Continue the summary of the review on antimicrobial use in end-of-life ICU patients, picking up after its last key finding.
-- Provided passage follows --
# Antimicrobial use in patients with end-of-life status in intensive care units: A systematic review and meta-analysis

**Authors:** Yoshifumi Kubota, Akane Takamatsu, Yuya Kawamoto, Yohei Doi, Hitoshi Honda

PMC · DOI: 10.20407/fmj.2025-020 · Fujita Medical Journal · 2025-11-05

## TL;DR

This study reviews antimicrobial use in ICU patients nearing the end of life, finding that about a third receive antibiotics despite limited clinical benefit.

## Contribution

The paper provides the first systematic review and meta-analysis on antimicrobial use in ICU end-of-life patients, highlighting regional disparities.

## Key findings

- Approximately one-third of end-of-life ICU patients received antimicrobial prescriptions.
- Significant regional differences in antimicrobial use were observed, with higher rates in North America.
- The study found high heterogeneity in antimicrobial use across studies, indicating inconsistent practices.
-- Provided passage concluded --
-- Material supplied follows --
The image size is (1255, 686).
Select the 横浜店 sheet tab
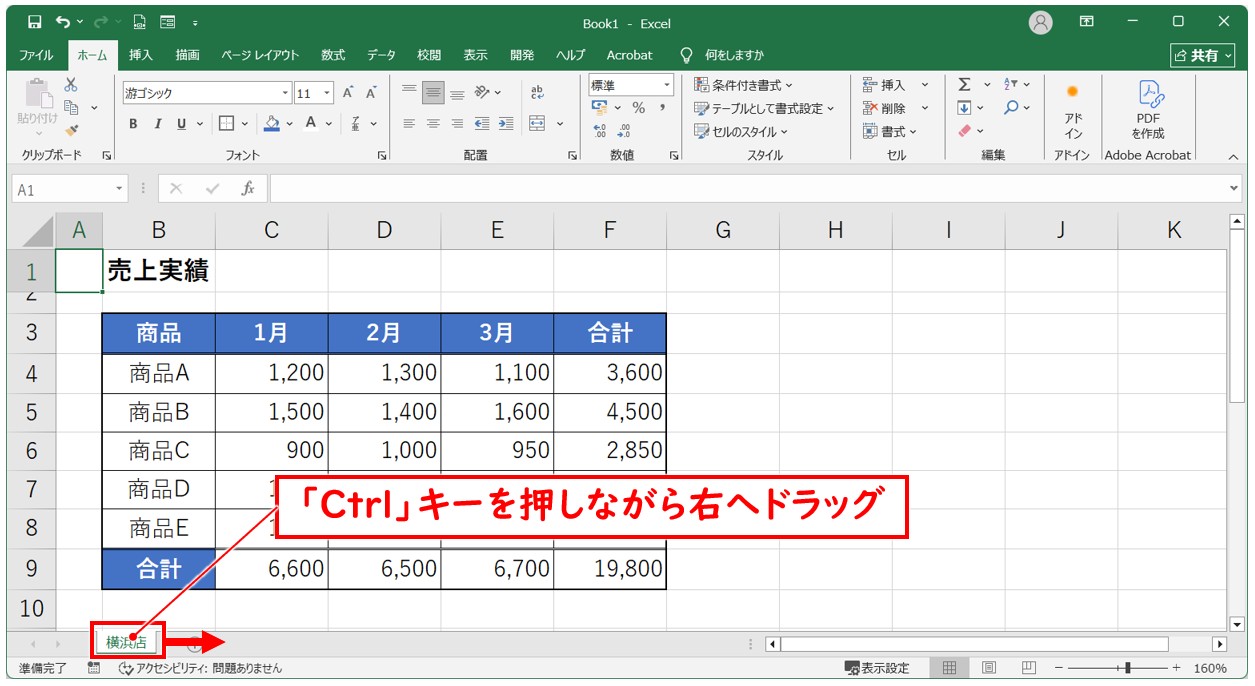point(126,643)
-- Material supplied concluded --
-- Material supplied follows --
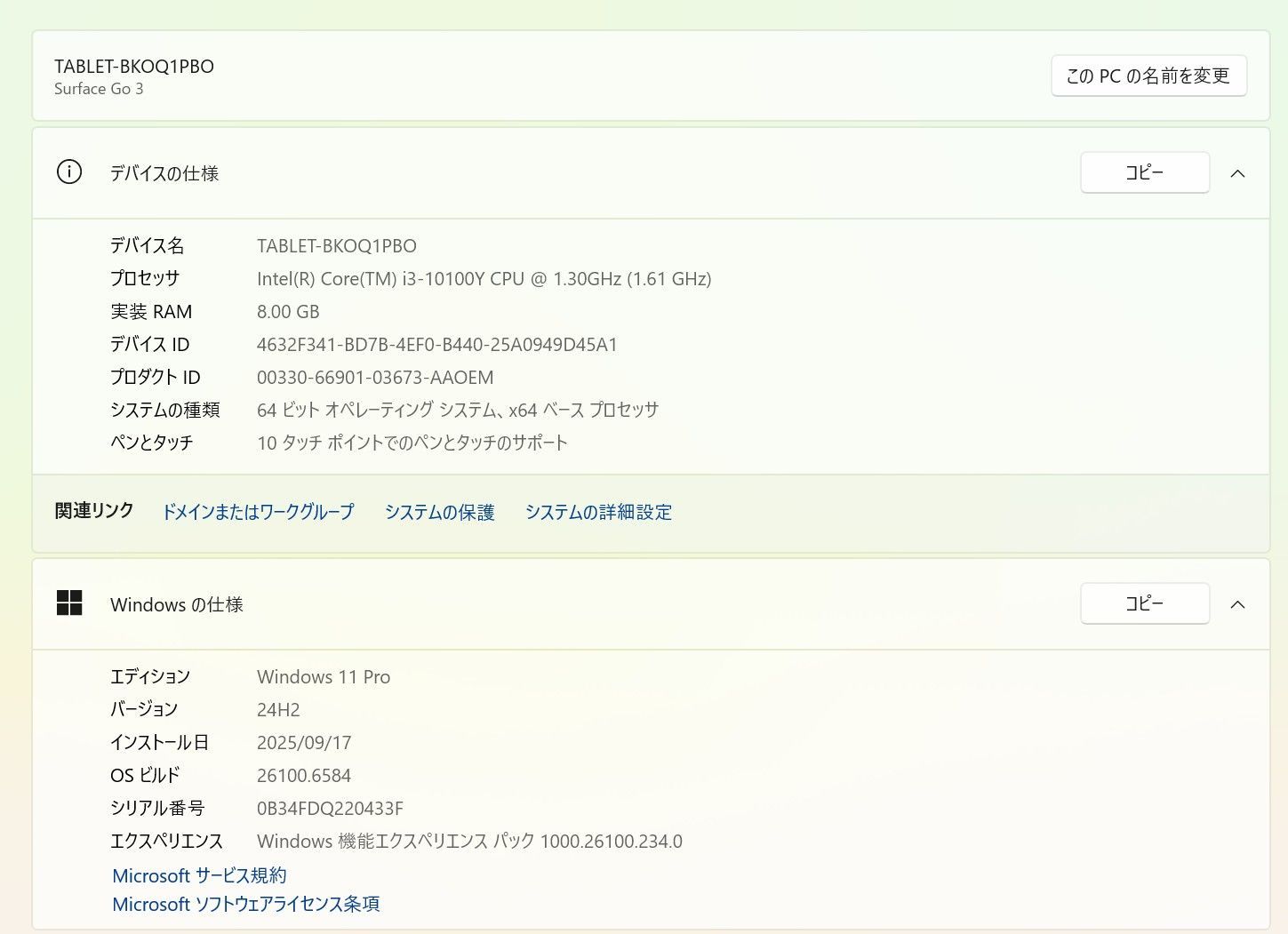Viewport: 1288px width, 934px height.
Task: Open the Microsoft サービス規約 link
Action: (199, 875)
-- Material supplied concluded --
-- Material supplied follows --
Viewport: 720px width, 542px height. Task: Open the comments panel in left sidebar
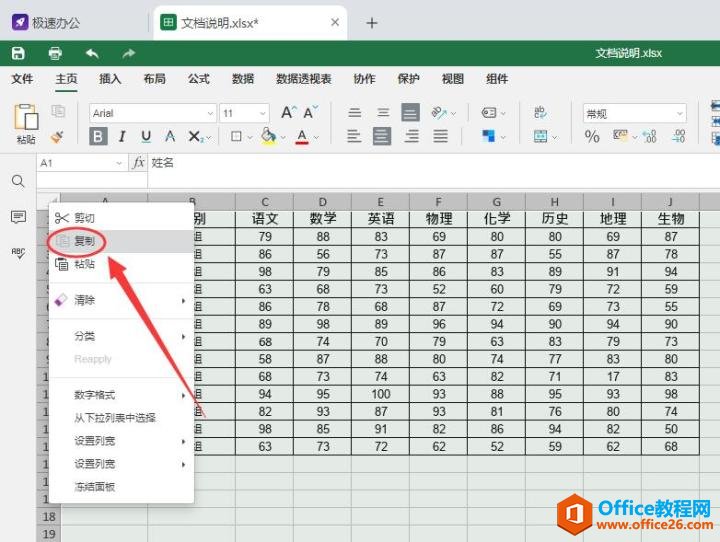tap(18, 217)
-- Material supplied concluded --
_Exercise answer:_
## Abstract

Advances in critical care have increased antimicrobial use in intensive care units (ICUs), often extending to end-of-life patients without clear clinical benefit. This systematic review and meta-analysis investigated antimicrobial use in critically ill ICU patients with end-of-life care status.

A comprehensive search of Medline (PubMed) and Embase identified articles published from January 2000 through August 2023. Interventional and observational studies focusing on antimicrobial use for critically ill ICU patients with end-of-life status were included. Study types, demographics, clinical characteristics, and antimicrobial use (i.e., continuation or discontinuation) were extracted. A meta-analysis was conducted to estimate the proportion of antimicrobial use, with subgroup analyses by region and national income status.

From 13,542 publications, 26 studies met the inclusion criteria; no randomized or prospective studies were identified. Thirteen studies (50.0%) reported antimicrobial use and were included in the quantitative synthesis. The pooled proportion of antimicrobial prescriptions was 0.35 (95% CI, 0.18–0.54) with significant heterogeneity (I2=99.7%, P<0.01). Subgroup analysis revealed regional differences: 0.50 (95% CI, 0.11–0.89) in North America, 0.40 (95% CI, 0.10–0.76) in Europe, and 0.24 (95% CI, 0.10–0.76) in the Asia-Pacific region.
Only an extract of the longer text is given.